Gabriels, Café de la Danse, Paris

19 novembre 2021.

L’orfèvrerie de studio ne passe pas toujours la rampe du live. Mais elle peut très bien s’y épanouir à merveille et c’est précisément ce qu’a fait Gabriels en clôture d’une soirée du Pitchfork Festival Paris. Un Café de la Danse bien garni attend le trio de Los Angeles, ou plutôt sa version largement augmentée : aux côtés du triptyque micro-violon-claviers occupé par Jacob Lusk, Ari Balouzian et Ryan Hope, rien moins qu’un sextet en renfort. Trois choristes, un contrebassiste, un pianiste et un batteur-vibraphoniste. Le grand jeu. 

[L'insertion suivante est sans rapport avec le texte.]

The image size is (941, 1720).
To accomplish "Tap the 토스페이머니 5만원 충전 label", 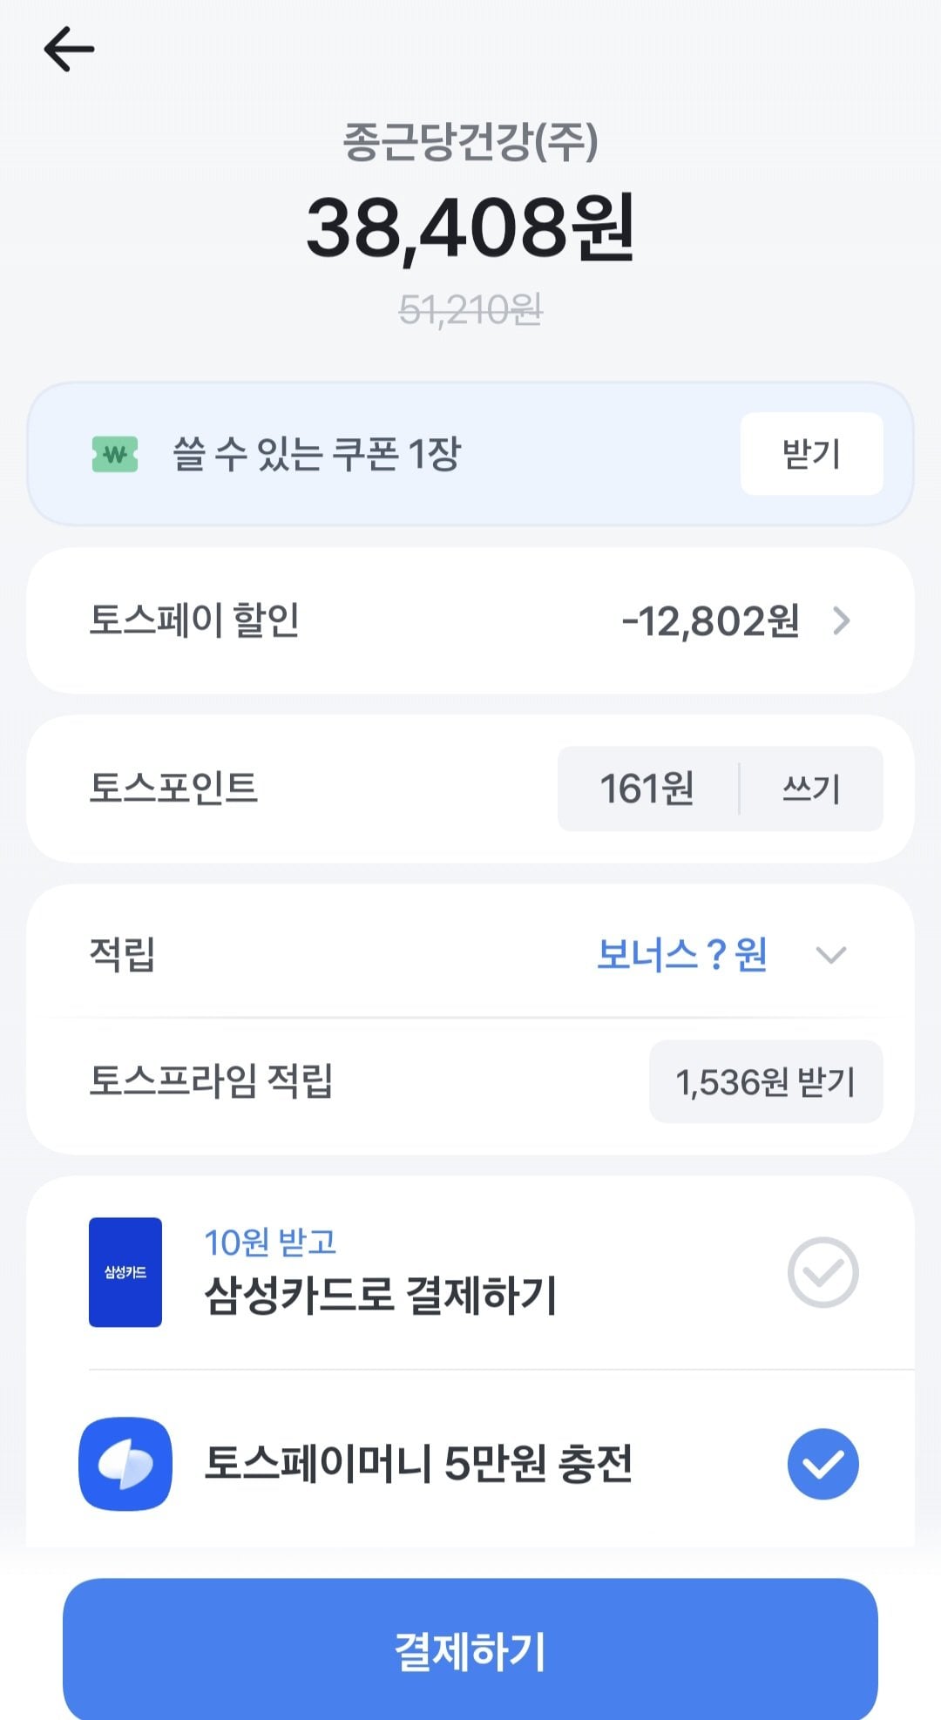I will [418, 1464].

Gabriels ne prend pas la déclinaison scénique de sa musique à la légère. On avait beau être prévenu, par YouTube et par une rencontre pour une interview un mois plus tôt, entendre ainsi son répertoire prendre vie en direct en décuple l’intensité. Et le grand gaillard chauve au visage poupon qui se teint au milieu de la scène n’en est pas qu’un peu responsable. Jacob Lusk est un chanteur incroyable. Un ambitus colossal, une puissance contenue phénoménale, une délicatesse folle dans l’ornementation et un phrasé de funambule toujours sur la brèche. Un peu comme un Luther Vandross qui serait habité d’un feu sacré gospel à la Rance Allen. Autant dire pas mal de raisons de frissonner rien qu’avec ce chant majuscule. Et comme le reste est à la hauteur… 

Ryan Hope

Pas question de faire dans la facilité : le groupe entame son set comme son nouvel EP (“Bloodline”, à paraître le 3 décembre), avec l’angoissant Innocence dont l’ostinato claudiquant trouve comme un écho solennel dans le bleu des lumières tamisées. L’occasion de goûter d’emblée à cette pointe de grandiloquence théâtrale dans la voix de Jacob, et à la tension narrative cinématographique déployée par l’ensemble. Le violon d’Ari y joue un rôle central, les nappes extraites des claviers de Ryan densifient l’atmosphère. The blind offre un premier décollage dont le groupe a le secret avant que les projecteurs dévoilent un Jacob tout sourire qui salue une salle conquise.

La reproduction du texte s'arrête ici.